Tyler Denny def. Bradley Rea – UD (95-94, 95-94, 97-92)

English middleweight champion Tyler Denny successfully retained his championship in a fight many predicted would steal the show, and delivered on that excitement. Denny oozed confidence across the fight, firing off shots at will and managing the range of the fight expertly, despite Bradley Rea’s size advantage.

However, in the 9th round, after dominance from Denny, Bradley Rea found a devastating right hand to the body that left Denny almost incapacitated in the ring, allowing Rea to fire off and come within seconds of finishing the fight several times. Denny survived that onslaught and went on to take victory on the judge’s scorecards.

After a tight 1st round, Denny had huge success in the 2nd with a clutch of brutal straight left hands that stunned Rea. Bar the pure carnage of the 9th, the defending champion never looked in trouble, generally being in control of the pace throughout the fight.

Rea showed great heart and didn’t give an inch in front of his hometown crowd, giving Denny a massive scare in the penultimate round, but came up short in the end. Bradley Rea took a huge step up in this fight, and at only 24 years old, he looks set to come again soon.

Viddal Riley def. Ross McGuigan – TKO Rd 3 (2:27)
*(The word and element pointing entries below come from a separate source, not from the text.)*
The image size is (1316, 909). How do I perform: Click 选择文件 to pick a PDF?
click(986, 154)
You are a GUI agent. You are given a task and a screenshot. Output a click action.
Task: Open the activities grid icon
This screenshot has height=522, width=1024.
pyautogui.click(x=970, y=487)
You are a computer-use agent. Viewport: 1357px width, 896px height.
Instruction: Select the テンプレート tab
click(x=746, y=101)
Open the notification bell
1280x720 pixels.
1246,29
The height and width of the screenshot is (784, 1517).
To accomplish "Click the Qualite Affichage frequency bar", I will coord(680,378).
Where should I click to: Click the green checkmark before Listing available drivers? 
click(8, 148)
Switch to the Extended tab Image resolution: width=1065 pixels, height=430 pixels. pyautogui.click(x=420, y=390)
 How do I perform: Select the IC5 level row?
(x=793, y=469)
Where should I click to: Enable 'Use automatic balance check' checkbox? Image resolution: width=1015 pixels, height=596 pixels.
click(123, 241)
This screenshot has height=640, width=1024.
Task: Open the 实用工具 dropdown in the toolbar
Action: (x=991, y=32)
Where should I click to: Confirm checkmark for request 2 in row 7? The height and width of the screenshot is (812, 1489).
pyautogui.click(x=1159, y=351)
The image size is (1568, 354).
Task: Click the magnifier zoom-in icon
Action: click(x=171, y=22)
Another impressive knockout victory for the talented and popular cruiserweight Viddal Riley to maintain his undefeated professional record. Riley walked down and stopped a taller, awkward opponent in Ross McGuigan.

Viddal pushed forward all fight long, but used a strong guard and evasive head movement to protect himself from taking any damage in the process.

Eventually he pinned McGuigan against the ropes, crunching a right hook to the body and then capitalising on that opening to knock McGuigan down with a looping, overhand right to the head.

Viddal Riley is one of the most exciting prospects in the UK at 200lbs, and looks set to win titles in 2023.

Jordan Ellison def. Dylan Cheema – PTS (39-38)

BOXXER Series winner Dylan Cheema suffered the first defeat of his professional career in a razor-close, action-packed four rounds.

Both men hurt their opponent multiple times in the fight, with one moment where both men landed brutal shots that rocked the other at the exact same time being a summation of the 12 minutes of carnage as a whole.

Jordan Ellison showed himself to be far better than his record suggests, and stood up to Cheema’s aggressive style and fast footwork. The fight could have easily been scored either way, but that only lays the path for a potential rematch over more rounds in future.

Clark Smith def. Dale Arrowsmith – PTS (40-36)

Clark Smith successfully moved to 3-0 in his professional career, still having failed to lose a round, in a measured, intelligent performance. Smith varied his offense across the four rounds of the fight, mixing long jabs with battering hooks to the body for a dominating performance against a veteran opponent in Dale Arrowsmith.

Smith pushed hard in the final round to find a stoppage, landing a lot of shots across the round, but had to settle for another flawless poins victory in front of his hometown fans.

Jack Kilgannon def. Meshack Mwankemwa – PTS (58-56)

Jack Kilgannon opened up the night’s action with a action-packed 6-round victory over an opponent who came to win in Meshack Mwankemwa. Kilgannon had success with his jab and worked in some powerful uppercuts in the first two rounds of the fight, but Mwankemwa kept coming forward with aggression, consistently launching clubbing hooks to the body and overhand rights.

This peaked in the 4th round where Mwankemwa landed a barrage of shots that left Kilgannon seriously hurt and reeling. After this Kilgannon smartly moved to a longer-range, boxing style, comfortably winning the last two rounds off the back of a disciplined jab and a well-deployed straight right hand.